Although most older student debtors have borrowed money for their own education, approximately one-third have taken out loans on behalf of a child or grandchild. Unlike direct federal loans, which have borrowing limits, parents can take on virtually infinite amounts of debt—up to the full cost of attendance each year—to finance their children’s education through a program called Parent Plus. Parent loans often come with punishing terms, such as significantly higher interest rates and scant options for relief. Parent Plus recipients are only eligible for one type of income-driven repayment program, which requires loan consolidation; any opportunities for public-service loan forgiveness are extremely limited. Some parents are stuck paying for loans even if their child dies. Calvin Nafziger, who is eighty, pays two hundred and fifty dollars each month for private loans for his son, who died three years ago. “I’ll probably be dead myself before I finish paying those off,” Nafziger said.
Student debts can plague borrowers until their last breath, jeopardizing even the government’s meagre protections for those of old age: Social Security.

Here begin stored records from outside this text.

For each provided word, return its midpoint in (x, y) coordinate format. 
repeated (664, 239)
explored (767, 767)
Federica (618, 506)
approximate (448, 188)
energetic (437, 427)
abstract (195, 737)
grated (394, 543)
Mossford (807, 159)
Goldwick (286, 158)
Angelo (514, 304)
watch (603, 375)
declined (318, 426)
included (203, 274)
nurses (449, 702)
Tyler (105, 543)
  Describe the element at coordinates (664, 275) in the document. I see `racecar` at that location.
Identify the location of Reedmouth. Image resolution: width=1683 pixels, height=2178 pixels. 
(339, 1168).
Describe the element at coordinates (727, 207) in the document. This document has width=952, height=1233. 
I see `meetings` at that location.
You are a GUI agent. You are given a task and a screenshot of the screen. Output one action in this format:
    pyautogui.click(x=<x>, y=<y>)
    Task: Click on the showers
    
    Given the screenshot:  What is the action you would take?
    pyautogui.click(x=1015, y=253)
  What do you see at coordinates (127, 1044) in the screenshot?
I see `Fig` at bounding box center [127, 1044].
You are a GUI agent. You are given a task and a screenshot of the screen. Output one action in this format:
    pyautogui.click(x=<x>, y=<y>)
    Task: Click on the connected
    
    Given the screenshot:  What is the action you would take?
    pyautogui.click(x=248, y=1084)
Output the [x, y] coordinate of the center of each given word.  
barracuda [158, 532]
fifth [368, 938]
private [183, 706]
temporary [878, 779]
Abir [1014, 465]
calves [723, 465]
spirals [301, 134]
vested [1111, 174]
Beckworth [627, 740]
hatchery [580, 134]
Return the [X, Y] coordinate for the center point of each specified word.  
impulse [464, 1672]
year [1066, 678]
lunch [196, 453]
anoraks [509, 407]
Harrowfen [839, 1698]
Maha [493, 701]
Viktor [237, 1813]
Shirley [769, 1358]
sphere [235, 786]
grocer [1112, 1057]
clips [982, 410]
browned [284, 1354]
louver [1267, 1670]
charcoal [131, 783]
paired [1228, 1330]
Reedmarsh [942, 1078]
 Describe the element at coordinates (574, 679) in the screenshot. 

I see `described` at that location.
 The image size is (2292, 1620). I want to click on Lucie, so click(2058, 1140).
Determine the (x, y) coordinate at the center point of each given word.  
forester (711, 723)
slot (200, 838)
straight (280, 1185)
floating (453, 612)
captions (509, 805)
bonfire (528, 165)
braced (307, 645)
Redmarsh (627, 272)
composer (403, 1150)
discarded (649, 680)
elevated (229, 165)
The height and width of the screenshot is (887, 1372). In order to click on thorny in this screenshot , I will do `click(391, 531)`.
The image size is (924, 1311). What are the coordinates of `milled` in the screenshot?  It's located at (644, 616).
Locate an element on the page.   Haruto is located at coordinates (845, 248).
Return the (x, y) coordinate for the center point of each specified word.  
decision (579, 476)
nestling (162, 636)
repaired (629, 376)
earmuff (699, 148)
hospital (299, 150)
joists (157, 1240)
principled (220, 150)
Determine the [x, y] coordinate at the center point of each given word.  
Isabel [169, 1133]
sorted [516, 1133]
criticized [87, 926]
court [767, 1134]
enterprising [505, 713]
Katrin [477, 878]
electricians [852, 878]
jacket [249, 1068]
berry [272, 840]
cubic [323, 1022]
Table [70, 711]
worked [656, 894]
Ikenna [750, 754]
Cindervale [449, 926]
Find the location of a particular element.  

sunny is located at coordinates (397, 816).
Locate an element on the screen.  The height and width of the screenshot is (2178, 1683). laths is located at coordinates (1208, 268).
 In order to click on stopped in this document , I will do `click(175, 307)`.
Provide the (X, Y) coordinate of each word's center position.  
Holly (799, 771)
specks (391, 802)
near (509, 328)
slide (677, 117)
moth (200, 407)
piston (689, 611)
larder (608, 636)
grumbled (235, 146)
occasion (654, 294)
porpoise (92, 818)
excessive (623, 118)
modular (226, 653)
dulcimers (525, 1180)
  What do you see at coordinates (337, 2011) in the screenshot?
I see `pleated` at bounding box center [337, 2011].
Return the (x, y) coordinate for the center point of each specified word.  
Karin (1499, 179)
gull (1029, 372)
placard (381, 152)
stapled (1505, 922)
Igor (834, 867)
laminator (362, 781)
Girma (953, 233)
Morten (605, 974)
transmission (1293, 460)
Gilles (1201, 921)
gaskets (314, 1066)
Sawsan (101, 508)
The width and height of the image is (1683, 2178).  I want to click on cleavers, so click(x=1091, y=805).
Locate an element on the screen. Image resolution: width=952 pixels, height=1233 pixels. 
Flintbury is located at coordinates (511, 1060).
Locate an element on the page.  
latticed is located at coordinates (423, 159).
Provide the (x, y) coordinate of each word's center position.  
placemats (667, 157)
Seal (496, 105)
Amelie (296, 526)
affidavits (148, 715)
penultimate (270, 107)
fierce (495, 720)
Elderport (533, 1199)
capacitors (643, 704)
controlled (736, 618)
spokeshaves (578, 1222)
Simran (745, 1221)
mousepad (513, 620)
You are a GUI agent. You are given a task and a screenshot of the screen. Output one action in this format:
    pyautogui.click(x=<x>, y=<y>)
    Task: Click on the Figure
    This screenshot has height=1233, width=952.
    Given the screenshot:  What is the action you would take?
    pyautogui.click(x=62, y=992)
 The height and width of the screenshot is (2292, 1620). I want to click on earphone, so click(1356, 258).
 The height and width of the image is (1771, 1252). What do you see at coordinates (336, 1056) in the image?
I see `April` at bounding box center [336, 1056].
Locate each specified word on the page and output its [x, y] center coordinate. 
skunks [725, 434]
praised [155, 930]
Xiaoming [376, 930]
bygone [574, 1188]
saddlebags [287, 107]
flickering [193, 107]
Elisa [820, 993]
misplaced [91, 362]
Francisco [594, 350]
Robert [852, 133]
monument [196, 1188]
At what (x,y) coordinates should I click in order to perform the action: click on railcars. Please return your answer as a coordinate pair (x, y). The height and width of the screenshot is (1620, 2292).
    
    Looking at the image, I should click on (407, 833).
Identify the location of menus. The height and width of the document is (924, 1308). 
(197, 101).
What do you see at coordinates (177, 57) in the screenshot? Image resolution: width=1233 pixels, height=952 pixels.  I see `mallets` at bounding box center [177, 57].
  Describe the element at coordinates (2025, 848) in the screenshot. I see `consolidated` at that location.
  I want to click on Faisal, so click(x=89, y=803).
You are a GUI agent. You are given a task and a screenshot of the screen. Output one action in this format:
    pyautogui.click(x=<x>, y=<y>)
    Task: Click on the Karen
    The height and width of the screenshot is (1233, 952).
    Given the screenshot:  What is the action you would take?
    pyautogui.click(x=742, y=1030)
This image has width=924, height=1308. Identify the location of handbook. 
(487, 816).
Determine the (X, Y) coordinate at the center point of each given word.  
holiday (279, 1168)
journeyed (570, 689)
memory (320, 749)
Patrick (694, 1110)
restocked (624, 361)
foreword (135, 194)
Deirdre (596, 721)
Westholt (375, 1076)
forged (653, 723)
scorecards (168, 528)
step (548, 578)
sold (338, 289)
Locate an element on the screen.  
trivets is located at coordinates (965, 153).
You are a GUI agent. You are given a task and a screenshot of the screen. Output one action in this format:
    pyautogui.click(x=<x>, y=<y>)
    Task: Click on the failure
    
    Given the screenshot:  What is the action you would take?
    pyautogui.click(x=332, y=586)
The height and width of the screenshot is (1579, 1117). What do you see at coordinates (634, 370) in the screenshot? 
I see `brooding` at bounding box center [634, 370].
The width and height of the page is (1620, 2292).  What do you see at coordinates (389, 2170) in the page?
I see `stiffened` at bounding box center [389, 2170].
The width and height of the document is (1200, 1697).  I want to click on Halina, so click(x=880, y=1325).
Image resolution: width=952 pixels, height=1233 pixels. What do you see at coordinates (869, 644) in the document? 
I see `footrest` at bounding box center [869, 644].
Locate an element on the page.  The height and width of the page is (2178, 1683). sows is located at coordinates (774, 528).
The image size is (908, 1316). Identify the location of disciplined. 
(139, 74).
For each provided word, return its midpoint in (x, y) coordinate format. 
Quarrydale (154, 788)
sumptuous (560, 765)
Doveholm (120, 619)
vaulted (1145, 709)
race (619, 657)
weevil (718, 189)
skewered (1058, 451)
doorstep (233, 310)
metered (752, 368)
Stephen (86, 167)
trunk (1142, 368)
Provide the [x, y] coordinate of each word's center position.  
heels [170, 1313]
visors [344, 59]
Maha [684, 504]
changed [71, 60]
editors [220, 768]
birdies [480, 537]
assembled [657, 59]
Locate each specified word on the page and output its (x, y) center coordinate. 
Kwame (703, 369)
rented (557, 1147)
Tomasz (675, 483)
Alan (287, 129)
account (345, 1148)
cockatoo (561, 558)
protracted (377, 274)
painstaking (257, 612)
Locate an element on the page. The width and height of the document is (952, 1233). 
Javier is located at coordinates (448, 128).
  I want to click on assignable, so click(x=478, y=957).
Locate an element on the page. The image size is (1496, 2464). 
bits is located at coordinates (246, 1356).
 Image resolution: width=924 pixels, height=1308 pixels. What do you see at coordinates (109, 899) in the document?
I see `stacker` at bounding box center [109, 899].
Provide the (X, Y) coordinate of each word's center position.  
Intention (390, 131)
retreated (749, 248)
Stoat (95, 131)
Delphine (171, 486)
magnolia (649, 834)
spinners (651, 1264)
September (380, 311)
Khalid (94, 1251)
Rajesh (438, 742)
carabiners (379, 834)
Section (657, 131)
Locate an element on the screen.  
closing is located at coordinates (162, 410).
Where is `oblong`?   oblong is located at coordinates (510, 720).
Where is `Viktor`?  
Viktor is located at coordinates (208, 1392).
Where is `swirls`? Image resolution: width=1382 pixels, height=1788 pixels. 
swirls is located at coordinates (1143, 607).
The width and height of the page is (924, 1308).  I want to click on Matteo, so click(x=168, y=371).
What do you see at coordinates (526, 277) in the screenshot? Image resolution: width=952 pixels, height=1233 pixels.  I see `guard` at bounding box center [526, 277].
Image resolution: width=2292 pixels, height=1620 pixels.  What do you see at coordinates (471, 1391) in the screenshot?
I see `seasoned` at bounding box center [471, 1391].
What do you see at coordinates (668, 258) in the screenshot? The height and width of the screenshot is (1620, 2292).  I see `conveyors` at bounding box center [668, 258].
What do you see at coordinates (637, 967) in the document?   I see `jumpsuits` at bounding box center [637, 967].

Defaulted student loans can trigger the Department of Education to command garnishment for tax refunds, wages, and Social Security. In 2015, more than two hundred thousand student debtors over the age of fifty had their Social Security garnished. One of them was Olivia Faison, a retired analytical chemist who is now seventy-one. Faison studied biology, chemistry, and music at Queens College in the early nineteen-eighties. “I was very fortunate to be able to get a college education on very little debt,” she said, receiving scholarships that paid for the majority of her degree and borrowing approximately nine thousand dollars for the rest. Upon graduating, she worked in private industry for several decades. But, when her company downsized in the early two-thousands, she was laid off. As an older Black woman seeking a job in the sciences, Faison struggled to get her foot in the door at other companies. Many prospective employers required her to submit her undergraduate transcripts as part of the application. But, because she still owed money from her undergraduate degree, Queens College refused to release her transcripts. (CUNY ended this policy, known as transcript ransom, last year.) “My way of getting employment after 2001 was very inconsistent,” Faison said; she worked mostly temporary jobs for the next thirteen years. As her income dwindled, her loan payments became sporadic.